A eso hay que sumar que la putrefacción puede llegar al punto de que las élites políticas vivan al margen de los ciudadanos: de espaldas a los pueblos que las votan periódicamente: como si el día de las elecciones fuera una especie de peaje obligatorio y, una vez cobrado, el viajero —el ciudadano— ya no tuviera derecho a preguntar adónde va la carretera: nada destruye más rápido una democracia que esta costumbre de gobernar sin mirar a nadie: de usar la excusa de las urnas como escudo para no escuchar ni una sola crítica: de convertir el parlamento en un recinto blindado donde la voz de la calle suena siempre demasiado lejos: yo he conocido otra cosa, más brutal, más desnuda, pero muy parecida en el fondo, cuando los que mandaban solo miraban para contar cuántos quedaban vivos después de la última purga en la cárcel: por eso te digo que el peligro de que una democracia acabe en dictadura de facto no es una exageración, es una posibilidad muy concreta.

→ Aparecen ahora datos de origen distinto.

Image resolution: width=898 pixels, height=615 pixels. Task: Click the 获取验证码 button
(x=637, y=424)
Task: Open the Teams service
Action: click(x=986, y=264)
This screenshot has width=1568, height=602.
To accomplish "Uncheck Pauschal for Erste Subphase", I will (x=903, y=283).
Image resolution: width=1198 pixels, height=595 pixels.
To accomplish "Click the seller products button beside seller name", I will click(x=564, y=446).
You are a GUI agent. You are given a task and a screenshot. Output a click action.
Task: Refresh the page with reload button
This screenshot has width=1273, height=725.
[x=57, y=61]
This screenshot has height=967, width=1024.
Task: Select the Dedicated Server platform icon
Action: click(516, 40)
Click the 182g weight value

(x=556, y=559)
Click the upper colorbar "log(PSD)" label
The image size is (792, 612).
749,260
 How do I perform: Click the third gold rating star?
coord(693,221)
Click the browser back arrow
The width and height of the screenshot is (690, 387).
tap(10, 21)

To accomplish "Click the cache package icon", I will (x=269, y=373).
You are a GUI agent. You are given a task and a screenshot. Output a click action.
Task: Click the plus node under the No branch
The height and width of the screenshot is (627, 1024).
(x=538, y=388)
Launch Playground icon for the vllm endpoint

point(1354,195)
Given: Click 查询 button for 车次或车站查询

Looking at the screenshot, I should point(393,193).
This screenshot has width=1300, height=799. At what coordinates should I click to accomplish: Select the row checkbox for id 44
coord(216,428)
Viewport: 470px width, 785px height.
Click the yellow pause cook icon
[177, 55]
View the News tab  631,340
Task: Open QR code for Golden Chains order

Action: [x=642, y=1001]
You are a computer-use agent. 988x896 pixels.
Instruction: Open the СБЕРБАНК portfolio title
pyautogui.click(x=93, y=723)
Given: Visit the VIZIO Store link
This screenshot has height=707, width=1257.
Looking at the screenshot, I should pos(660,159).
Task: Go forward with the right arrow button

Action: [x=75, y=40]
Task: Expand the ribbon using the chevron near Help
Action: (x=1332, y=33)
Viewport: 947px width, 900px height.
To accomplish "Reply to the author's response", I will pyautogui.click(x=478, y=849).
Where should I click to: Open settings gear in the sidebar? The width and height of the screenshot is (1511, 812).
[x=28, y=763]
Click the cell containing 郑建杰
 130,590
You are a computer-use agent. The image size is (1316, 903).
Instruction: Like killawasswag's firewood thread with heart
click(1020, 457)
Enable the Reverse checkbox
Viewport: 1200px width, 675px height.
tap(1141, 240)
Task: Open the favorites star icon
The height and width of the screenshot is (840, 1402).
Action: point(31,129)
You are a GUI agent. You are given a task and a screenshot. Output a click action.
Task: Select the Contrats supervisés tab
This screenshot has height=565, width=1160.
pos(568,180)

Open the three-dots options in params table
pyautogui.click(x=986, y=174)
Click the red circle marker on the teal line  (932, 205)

En lo local las cosas parecen más sanas: en los pueblos y ciudades pequeñas hay nombres, hay apellidos, hay rostros que uno se cruza en el supermercado o en la feria: el vecino sabe a quién vota y, al menos en teoría, sabe dónde encontrarlo: yo mismo, cuando era alcalde, no podía cruzar la plazoleta del pueblo sin que alguien me parara para pedirme, protestar o agradecer, y eso es bueno, aunque canse: pero incluso ahí se nota un cambio que me inquieta cuando lo veo por la tele o me lo contáis vosotros: muchos políticos locales se encierran en sus círculos de confianza: evitan los barrios donde saben que no son queridos: se dejan ver siempre en los mismos sitios donde todo el mundo les aplaude y casi nadie les pregunta nada incómodo: la distancia ya no es solo de kilómetros, es una distancia elegida, calculada, cultivada para no tener que escuchar reproches: es el primer peldaño de esa dictadura de facto que se va construyendo sin necesidad de golpes de Estado: basta con una agenda, el protocolo y los silencios.

Cuando subimos a los escalones superiores el problema se dispara: ahí es donde la representación se vuelve casi industrial: listas cerradas, campañas enlatadas, candidatos que no conocemos: si hoy preguntáramos quién encabezó la lista al Parlamento Europeo en las últimas elecciones, la mayoría no sabría responder: si ampliamos la pregunta al Senado o al Congreso, la cosa empeora: se recuerda la sigla del partido, el color ideológico, pero no el nombre de la persona: y eso, créeme, tiene consecuencias muy claras: si no recuerdo a quién elegí, ¿a quién le pido explicaciones?: ¿a quién le digo «esto no lo prometiste en los debates»?: ¿a quién le reprocho un giro de última hora o un pacto que jamás se mencionó en campaña?: las listas cerradas de los partidos son cómodas para la organización, pero son un peligro serio para la democracia: convierten al elector en un mero pulsador de siglas y al elegido en un profesional de la política que solo tiene que rendir cuentas hacia arriba, nunca hacia abajo: a veces escucho eso y me acuerdo de cuando a mí no me preguntaron nada, solo me dieron a elegir entre la camisa o la tapia del cementerio, pero ni un solo día dejé de saber de qué lado estaba la razón.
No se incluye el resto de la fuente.